Carry on the pgsql-hackers message about LIKE with nondeterministic collations, starting right after its last line.

Provided text:
+--

Re: Support LIKE with nondeterministic collations - Mailing list pgsql-hackers

From Heikki Linnakangas
Subject Re: Support LIKE with nondeterministic collations
Date
Msg-id bce1da9a-2975-462f-8946-c58c878ba82c@iki.fi
Whole thread Raw
In response to Re: Support LIKE with nondeterministic collations  ("Daniel Verite" <daniel@manitou-mail.org>)
List pgsql-hackers
On 04/11/2024 10:26, Peter Eisentraut wrote:
> On 29.10.24 18:15, Jacob Champion wrote:
>> libfuzzer is unhappy about the following code in MatchText:
>>
>>> +            while (p1len > 0)
>>> +            {
>>> +                if (*p1 == '\\')
>>> +                {
>>> +                    found_escape = true;
>>> +                    NextByte(p1, p1len);
>>> +                }
>>> +                else if (*p1 == '_' || *p1 == '%')

+--

Supplied records:
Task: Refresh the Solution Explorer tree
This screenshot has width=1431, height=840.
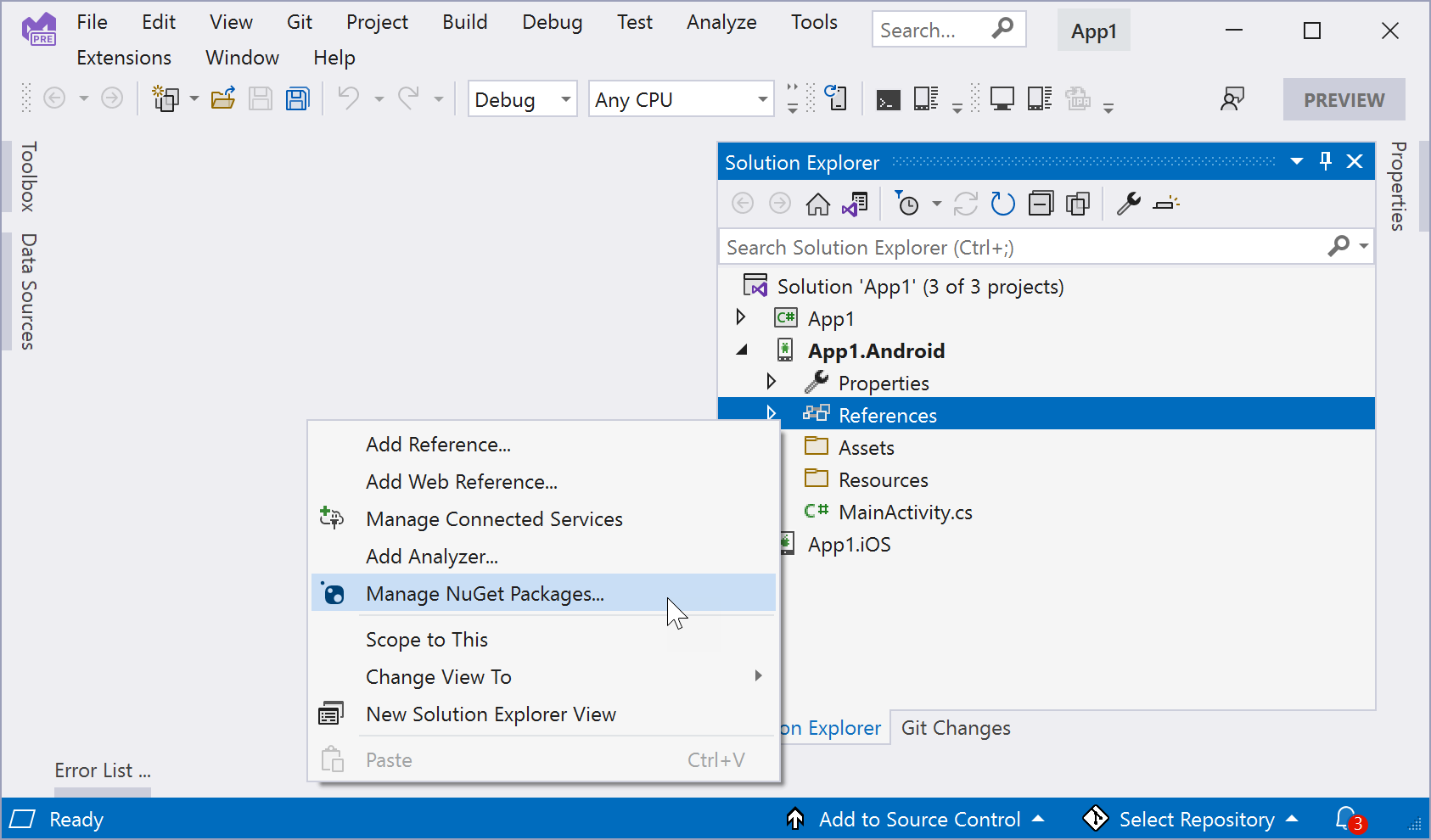Action: [1002, 204]
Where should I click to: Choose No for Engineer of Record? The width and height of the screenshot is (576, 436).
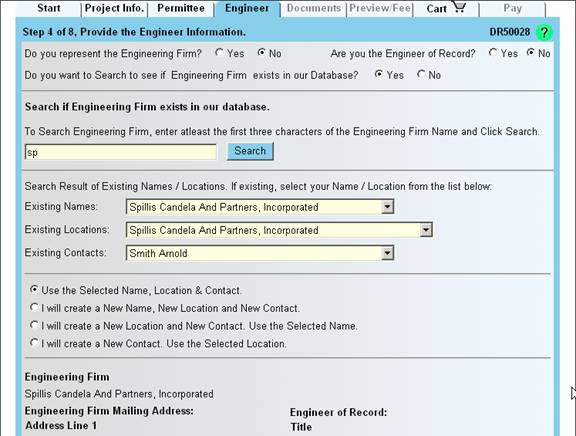click(530, 53)

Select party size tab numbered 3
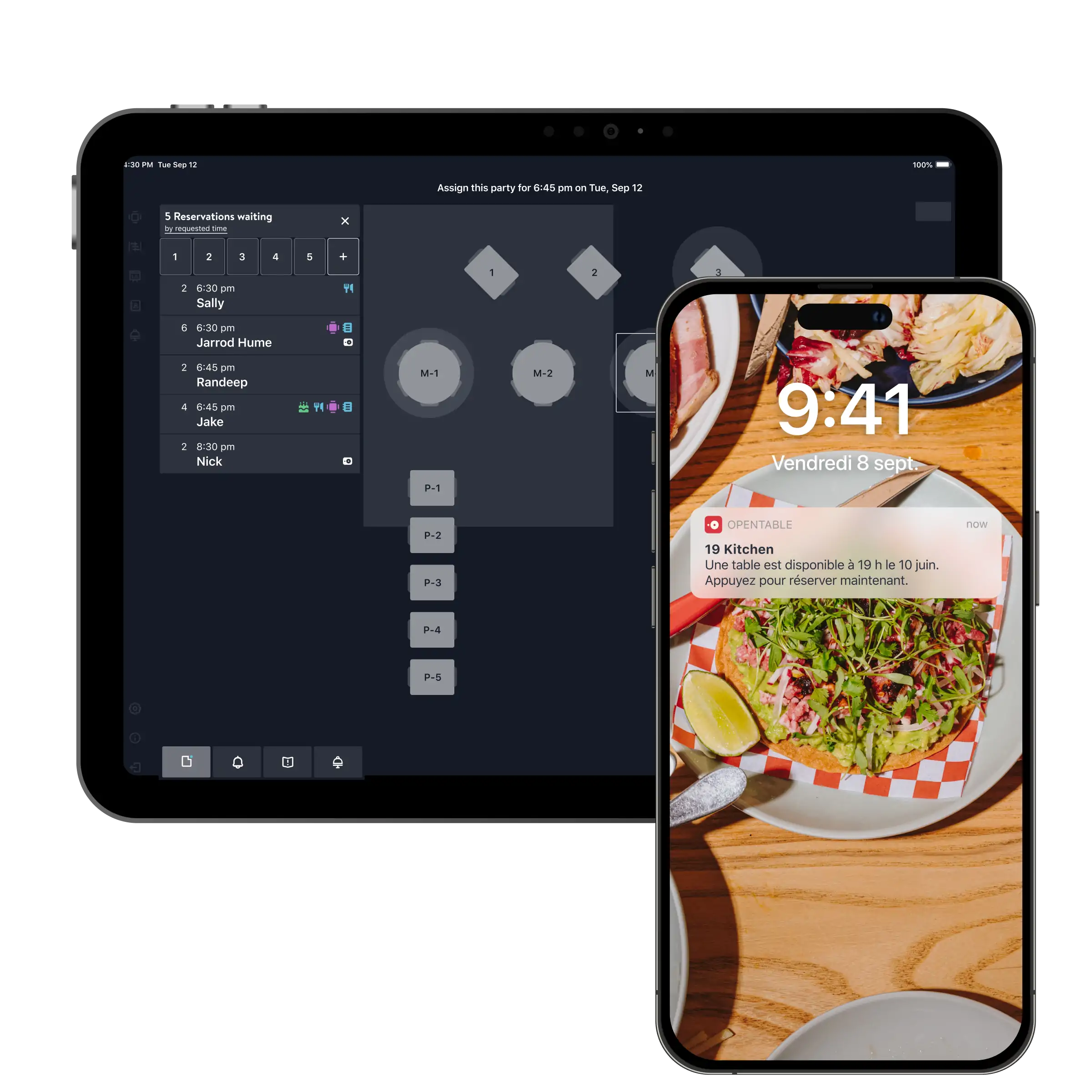pos(242,257)
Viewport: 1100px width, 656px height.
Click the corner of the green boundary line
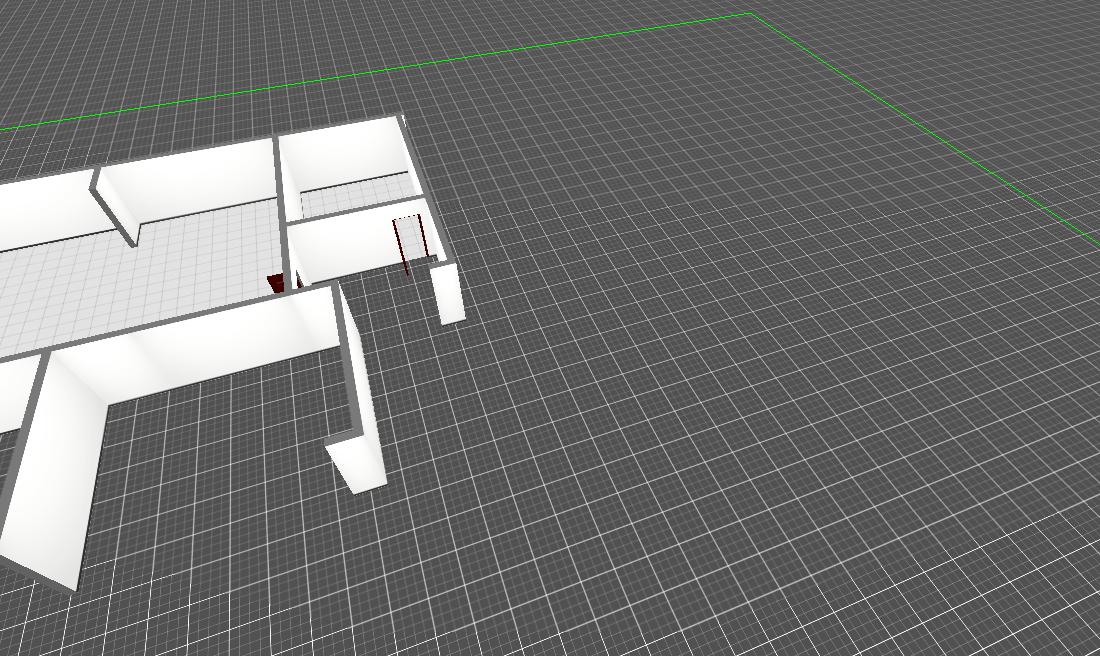pyautogui.click(x=750, y=14)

+--

Exercise output:
>>> +                    break;
>>> +                NextByte(p1, p1len);
>>> +            }
>>
>> If the pattern ends with a backslash, we'll call NextByte() twice,
>> p1len will wrap around to INT_MAX, and we'll walk off the end of the
>> buffer. (I fixed it locally by duplicating the ERROR case that's
>> directly above this.)
> 
> Thanks.  Here is an updated patch with that fixed.

Sadly the algorithm is O(n^2) with non-deterministic collations.Is there 
any way this could be optimized? We make no claims on how expensive any 
functions or operators are, so I suppose a slow implementation is 
nevertheless better than throwing an error.

Let's at least add some CHECK_FOR_INTERRUPTS(). For example, this takes 
a very long time and is uninterruptible:

  SELECT repeat('x', 100000) LIKE '%xxxy%' COLLATE ignore_accents;

-- 
Heikki Linnakangas
Neon (https://neon.tech)




pgsql-hackers by date:

Previous
From: "Hayato Kuroda (Fujitsu)"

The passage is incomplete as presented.